Raja berkuasa secara turun temurun sehingga keluarga raja memiliki kehormatan
di tengah-tengah masyarakat negara. Raja memiliki kekuasaan tunggal, tidak ada
lembaga yang mampu menandingi kekuasaan raja.
c. Kesenian
Perkembangan bidang kesenian tampak
sekali dalam seni bangunan, seni rupa, dan seni sastra.
- Seni bangunan yakni adanya bangunan candi Hindu
dan candi Buddha yang banyak ditemukan di Nusantara. Dasar pembangunan
candi berasal dari zaman megalitikum sehingga candi-candi yang ada di
Nusantara memiliki bentuk bangunan yang megah serta punden berundak
seperti yang tampak pada candi Borobudur.
- Seni rupa, seni lukis yang masuk ke Nusantara
berkembang, ditandai dengan ditemukannya patung Buddha berlanggam Gandara
di Kota Bangun Kutai, dan patung Buddha berlanggam Amarawati yang
ditemukan di Sulawesi, adanya hiasan perahu yang menunjukkan majunya seni
di Nusantara saat itu serta pada dinding candi Prambanan kita jumpai
relief Ramayana.
- Dalam bidang sastra, seni sastra Hindu banyak
kita jumpai pada prasasti-prasasti serta kitab-kitab sastra. Banyak
prasasti di Nusantara menggunakan bahasa Sanskerta bahkan kitab-kitab
sastra zaman Hindu dominan menggunakan bahasa tersebut dan tulisan Palawa.
d. Perkembangan teknologi
Kemajuan teknologi sangat besar
pengaruhnya terhadap kehidupan sosial dan budaya masyarakat. Sebelum pengaruh
Hindu masuk ke Nusantara bangsa Indonesia sudah memiliki teknologi yang tinggi
khususnya dalam pembuatan alat kehidupan baik yang terbuat dari batu atau
logam.
Setelah adanya pengaruh Hindu, teknologi
semakin maju, misalnya pembuatan candi. Jika dibandingkan dengan candi-candi di
India maka candi di Indonesia jauh lebih megah dan kokoh seperti candi
Borobudur, candi Prambanan. Dengan demikian, bangsa Indonesia memiliki
pengetahuan teknologi yang sudah tinggi.
e. Perkembangan pendidikan
Pendidikan berkembang pesat setelah
adanya pengaruh Hindu, yakni masyarakat mendapat pendidikan yang dilakukan para
pendeta Hindu dan Buddha. Mereka ada yang berguru kepada pendeta dengan pergi
ke rumah-rumah pendeta atau berada di tempat khusus seperti wihara-wihara.
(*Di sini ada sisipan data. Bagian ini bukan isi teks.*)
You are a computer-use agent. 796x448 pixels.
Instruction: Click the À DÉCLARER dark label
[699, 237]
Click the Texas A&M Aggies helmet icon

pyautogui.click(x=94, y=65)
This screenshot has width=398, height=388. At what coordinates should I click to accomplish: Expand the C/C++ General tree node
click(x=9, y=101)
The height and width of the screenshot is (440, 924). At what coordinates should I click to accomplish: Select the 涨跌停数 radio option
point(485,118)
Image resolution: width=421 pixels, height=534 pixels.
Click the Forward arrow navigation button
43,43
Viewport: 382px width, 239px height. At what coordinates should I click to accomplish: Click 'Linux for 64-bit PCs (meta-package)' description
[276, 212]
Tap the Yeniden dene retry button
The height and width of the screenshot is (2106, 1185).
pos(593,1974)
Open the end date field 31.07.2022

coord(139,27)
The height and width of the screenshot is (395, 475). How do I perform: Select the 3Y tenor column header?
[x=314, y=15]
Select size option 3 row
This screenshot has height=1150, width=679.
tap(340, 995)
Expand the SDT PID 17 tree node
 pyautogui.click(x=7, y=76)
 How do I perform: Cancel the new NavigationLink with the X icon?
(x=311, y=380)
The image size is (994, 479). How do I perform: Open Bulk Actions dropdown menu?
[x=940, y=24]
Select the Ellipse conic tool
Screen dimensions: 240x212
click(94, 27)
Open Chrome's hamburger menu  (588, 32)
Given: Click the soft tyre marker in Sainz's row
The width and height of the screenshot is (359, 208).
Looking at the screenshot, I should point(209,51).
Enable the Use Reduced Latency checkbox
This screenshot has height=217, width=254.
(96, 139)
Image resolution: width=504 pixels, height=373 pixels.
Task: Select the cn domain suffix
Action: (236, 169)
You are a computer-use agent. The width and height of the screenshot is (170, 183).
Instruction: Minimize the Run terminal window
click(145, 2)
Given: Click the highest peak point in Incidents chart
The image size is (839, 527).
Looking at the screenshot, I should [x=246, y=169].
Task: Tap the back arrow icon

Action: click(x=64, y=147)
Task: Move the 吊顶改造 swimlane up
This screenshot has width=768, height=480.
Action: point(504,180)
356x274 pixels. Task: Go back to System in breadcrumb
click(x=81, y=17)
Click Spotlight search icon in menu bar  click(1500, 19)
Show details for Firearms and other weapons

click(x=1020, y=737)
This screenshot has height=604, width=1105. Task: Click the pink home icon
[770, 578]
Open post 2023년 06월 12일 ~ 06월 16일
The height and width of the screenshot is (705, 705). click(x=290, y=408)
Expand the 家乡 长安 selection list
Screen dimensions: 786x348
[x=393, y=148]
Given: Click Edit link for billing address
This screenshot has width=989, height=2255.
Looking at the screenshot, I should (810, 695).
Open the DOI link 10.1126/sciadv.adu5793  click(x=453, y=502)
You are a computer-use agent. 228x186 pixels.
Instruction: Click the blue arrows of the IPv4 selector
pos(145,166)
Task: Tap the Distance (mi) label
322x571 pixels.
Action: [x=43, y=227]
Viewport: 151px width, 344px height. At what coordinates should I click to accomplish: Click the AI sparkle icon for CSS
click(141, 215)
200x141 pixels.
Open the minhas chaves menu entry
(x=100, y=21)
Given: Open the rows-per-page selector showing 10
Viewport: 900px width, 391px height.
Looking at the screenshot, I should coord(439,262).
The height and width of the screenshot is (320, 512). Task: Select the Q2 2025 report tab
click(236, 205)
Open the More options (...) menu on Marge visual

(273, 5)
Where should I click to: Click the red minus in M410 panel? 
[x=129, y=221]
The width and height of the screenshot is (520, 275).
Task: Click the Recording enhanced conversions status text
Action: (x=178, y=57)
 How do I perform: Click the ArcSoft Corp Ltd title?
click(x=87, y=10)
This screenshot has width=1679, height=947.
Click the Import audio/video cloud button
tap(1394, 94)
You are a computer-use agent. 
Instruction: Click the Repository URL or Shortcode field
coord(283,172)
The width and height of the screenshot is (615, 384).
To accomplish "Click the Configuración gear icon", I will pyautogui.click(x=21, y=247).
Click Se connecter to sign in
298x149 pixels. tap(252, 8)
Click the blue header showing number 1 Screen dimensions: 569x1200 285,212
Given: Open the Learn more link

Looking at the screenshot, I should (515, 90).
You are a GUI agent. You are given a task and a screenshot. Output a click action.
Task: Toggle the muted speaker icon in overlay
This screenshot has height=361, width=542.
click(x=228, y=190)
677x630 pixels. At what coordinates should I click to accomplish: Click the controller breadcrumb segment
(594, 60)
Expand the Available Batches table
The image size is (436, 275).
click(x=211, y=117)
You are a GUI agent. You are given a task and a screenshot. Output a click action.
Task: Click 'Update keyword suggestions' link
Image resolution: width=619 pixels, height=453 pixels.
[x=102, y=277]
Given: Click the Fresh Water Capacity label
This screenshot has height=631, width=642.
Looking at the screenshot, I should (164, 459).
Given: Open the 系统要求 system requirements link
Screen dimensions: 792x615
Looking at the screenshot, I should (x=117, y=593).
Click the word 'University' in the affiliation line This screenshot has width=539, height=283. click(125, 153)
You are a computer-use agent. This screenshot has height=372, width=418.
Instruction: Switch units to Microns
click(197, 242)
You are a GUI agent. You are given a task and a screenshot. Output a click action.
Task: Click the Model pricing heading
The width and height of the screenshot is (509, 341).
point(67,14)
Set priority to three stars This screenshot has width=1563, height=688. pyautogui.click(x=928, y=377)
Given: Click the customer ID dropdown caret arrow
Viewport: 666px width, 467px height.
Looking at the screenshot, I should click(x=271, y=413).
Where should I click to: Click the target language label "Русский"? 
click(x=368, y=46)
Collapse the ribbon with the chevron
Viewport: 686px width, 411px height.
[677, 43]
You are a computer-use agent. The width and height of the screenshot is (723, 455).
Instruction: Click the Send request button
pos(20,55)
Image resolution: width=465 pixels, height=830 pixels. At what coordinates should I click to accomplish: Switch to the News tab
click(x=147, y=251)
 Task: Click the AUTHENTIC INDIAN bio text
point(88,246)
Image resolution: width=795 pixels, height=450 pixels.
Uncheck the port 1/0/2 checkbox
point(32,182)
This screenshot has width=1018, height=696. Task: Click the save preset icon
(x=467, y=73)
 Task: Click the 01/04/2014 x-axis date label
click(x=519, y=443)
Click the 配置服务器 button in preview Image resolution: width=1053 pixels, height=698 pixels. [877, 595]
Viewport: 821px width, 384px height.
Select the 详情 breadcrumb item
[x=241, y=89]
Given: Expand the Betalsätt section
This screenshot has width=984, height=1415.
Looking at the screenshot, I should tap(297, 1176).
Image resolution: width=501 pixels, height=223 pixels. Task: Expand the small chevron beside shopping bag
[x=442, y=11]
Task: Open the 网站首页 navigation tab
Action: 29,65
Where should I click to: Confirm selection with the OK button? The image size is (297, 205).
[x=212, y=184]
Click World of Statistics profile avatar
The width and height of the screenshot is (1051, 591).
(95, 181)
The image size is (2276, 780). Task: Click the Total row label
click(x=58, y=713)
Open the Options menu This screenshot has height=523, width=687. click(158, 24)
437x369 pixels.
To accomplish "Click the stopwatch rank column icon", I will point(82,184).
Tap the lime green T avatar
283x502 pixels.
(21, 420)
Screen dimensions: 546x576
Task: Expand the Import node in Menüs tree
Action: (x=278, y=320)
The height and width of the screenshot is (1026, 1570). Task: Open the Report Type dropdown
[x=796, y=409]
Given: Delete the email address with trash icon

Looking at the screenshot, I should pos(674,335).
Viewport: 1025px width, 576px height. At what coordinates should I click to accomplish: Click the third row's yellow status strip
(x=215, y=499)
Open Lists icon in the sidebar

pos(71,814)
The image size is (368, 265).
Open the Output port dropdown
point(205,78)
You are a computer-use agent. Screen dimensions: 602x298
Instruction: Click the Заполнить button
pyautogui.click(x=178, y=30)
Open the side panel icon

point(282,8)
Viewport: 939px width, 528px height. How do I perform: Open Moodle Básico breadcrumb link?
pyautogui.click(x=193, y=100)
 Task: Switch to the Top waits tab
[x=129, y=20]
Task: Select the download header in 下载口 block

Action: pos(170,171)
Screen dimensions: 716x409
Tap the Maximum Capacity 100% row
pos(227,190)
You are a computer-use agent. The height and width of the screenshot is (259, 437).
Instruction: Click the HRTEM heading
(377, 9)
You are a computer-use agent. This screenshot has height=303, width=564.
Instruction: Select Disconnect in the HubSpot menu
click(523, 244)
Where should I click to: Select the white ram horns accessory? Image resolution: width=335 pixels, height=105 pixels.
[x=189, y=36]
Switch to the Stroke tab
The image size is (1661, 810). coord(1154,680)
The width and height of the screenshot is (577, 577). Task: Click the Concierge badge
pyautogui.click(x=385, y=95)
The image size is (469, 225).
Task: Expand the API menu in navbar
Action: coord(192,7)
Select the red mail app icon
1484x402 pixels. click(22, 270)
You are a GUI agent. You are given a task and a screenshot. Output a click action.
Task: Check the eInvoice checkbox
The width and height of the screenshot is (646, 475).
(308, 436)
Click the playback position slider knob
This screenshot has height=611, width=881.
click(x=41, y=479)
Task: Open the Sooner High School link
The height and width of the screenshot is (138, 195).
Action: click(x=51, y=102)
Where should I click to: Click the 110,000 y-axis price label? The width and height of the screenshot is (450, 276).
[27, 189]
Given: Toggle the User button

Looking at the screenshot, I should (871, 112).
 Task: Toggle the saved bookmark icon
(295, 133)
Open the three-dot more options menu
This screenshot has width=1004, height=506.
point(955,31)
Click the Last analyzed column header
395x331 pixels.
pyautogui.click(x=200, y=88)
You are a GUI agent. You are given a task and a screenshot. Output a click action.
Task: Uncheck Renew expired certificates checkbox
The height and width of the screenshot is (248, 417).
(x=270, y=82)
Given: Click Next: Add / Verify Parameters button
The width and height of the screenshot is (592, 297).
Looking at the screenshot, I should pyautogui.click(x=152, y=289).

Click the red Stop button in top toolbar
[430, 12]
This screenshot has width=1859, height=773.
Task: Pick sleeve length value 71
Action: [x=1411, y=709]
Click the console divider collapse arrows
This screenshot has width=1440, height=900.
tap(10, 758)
Kaum
Brahmana yang memberikan pendidikan serta mengajarkan agama Hindu kepada
masyarakat di daerah-daerah membuka tempat-tempat pendidikan yang dikenal
Pasraman. Di Pasraman inilah, masyarakat Indonesia mendapatkan berbagai
pengetahuan yang diajarkan para Brahmana.